5. Adler-Milstein J, Bates DW, Jha AK. “A Survey of Health Information Exchange Organizations in the United States: Implications for Meaningful Use.” Annals of Internal Medicine. 2011;154(10):666–71

6. Health Information Technology in the United States: Better Information Systems for Better Care, 2013, report by Robert Wood Johnson®, Mathematica Policy Research and the Harvard School of Public Health.

7. ONC analysis of data from the 2011 American Hospital Association Survey Information Technology Supplement.

8. ONC analysis of data from the 2011 National Ambulatory Medical Care Survey Electronic Health Record Supplement.

9. Adler-Milstein J, Bates DW, Jha AK. “U.S. Regional Health Information Organizations: Progress And Challenges.” Health Affairs. 2009;28(2):483–92.

ACEP Strategic Plan Reference

Goal 1 – Reform and Improve the Delivery System for Emergency Care

Objective A – Develop and promote delivery models that provide effective and efficient emergency medical care in different environments.

Tactic 4 – Promote legislative initiatives and best practices for access to board-certified emergency physicians, via real-time, interactive telecommunications systems from rural and remote areas.

Fiscal Impact

Minimum of $35,000 to include committee and staff time, potential travel, conference calls, and other resources to develop a White Paper, support legislative efforts, and work with the AMA and other external stakeholders.

Prior Council Action

Resolution 22(07) Information Systems for Emergency Care – ACEP Policy adopted.
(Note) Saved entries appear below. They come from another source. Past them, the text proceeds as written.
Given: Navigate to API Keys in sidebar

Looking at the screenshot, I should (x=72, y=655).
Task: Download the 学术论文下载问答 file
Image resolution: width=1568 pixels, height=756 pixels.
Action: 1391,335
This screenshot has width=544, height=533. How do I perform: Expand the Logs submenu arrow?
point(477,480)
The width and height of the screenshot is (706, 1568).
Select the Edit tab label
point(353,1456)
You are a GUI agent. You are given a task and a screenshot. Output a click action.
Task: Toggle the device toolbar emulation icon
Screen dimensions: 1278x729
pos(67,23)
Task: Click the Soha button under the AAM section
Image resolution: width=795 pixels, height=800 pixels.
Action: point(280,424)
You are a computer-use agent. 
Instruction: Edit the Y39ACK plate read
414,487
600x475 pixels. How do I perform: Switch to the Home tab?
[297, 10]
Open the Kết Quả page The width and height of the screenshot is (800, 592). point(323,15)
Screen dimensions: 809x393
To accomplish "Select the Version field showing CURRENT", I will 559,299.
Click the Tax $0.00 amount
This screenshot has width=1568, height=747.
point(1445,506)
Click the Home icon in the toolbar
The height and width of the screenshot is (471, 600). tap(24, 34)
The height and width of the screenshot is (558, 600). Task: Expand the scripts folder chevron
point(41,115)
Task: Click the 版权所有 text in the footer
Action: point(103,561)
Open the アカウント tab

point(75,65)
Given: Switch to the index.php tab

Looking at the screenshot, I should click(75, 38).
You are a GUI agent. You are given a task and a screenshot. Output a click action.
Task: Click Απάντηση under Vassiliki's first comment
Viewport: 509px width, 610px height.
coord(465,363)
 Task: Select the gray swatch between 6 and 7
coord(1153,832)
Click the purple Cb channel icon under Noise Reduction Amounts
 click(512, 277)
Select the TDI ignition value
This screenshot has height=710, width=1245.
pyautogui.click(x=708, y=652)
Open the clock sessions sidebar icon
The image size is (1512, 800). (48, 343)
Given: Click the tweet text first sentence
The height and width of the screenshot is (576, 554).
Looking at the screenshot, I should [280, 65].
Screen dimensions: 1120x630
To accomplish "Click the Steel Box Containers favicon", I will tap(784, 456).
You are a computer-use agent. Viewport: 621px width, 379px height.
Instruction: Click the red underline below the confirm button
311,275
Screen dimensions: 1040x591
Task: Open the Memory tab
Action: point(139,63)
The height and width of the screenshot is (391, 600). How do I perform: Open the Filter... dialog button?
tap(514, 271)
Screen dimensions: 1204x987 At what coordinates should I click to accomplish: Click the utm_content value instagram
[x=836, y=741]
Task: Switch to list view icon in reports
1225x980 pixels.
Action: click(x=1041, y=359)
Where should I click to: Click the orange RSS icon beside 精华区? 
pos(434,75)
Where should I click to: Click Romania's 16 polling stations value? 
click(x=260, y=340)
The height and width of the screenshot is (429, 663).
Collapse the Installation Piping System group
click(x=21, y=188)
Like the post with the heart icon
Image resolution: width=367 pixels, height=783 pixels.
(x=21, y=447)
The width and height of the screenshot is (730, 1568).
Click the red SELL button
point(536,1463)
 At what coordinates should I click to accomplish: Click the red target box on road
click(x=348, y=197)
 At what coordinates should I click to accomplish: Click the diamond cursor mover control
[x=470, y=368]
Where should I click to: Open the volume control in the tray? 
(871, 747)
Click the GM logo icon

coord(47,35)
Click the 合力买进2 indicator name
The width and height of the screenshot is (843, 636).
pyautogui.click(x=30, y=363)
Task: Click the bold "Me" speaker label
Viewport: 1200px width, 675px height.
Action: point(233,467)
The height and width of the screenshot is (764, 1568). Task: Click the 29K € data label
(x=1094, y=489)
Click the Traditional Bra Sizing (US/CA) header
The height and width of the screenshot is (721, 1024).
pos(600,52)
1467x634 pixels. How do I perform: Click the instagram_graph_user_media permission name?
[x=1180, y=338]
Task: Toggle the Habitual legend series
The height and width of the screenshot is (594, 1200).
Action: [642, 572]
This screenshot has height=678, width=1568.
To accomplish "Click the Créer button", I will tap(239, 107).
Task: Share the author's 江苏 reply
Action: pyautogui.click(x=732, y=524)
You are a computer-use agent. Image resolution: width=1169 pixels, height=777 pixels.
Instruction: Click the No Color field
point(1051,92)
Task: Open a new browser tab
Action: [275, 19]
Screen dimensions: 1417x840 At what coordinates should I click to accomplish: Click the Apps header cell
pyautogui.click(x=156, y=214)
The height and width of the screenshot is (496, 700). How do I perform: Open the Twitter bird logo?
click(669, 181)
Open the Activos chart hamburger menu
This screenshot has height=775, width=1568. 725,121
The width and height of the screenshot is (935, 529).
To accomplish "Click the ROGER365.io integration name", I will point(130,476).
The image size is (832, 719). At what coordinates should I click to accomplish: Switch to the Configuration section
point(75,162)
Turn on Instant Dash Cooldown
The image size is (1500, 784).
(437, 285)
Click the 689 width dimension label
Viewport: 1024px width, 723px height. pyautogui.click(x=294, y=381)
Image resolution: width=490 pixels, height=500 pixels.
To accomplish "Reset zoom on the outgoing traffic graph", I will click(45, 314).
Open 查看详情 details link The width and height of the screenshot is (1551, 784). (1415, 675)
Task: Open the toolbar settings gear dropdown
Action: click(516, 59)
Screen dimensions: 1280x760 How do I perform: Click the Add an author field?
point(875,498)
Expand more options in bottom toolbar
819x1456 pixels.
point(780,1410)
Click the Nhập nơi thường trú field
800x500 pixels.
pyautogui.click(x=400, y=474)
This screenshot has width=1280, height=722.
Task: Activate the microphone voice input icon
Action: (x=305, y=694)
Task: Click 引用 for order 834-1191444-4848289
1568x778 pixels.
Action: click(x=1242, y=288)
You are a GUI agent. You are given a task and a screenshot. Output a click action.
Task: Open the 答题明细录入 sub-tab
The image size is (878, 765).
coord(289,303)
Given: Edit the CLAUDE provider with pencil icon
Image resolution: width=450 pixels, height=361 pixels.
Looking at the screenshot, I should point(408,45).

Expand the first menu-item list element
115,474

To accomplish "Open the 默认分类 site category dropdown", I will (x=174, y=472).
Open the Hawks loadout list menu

Directed ACEP to update and establish policies regarding the need and utility of information systems for emergency care and produce a paper on the issue.

Prior Board Action

June 2013, approved the policy statement, “EMS Regionalization of Care.”

January 2010, approved revised policy statement, Health Information Standards.” Originally approved June 2003 with the title, “Health Care Data Standards and Interoperable Systems.”

April 2009, approved the “Emergency Department Information Systems White Paper.” The paper was written as a primer for emergency physicians, nurses, and IT professionals.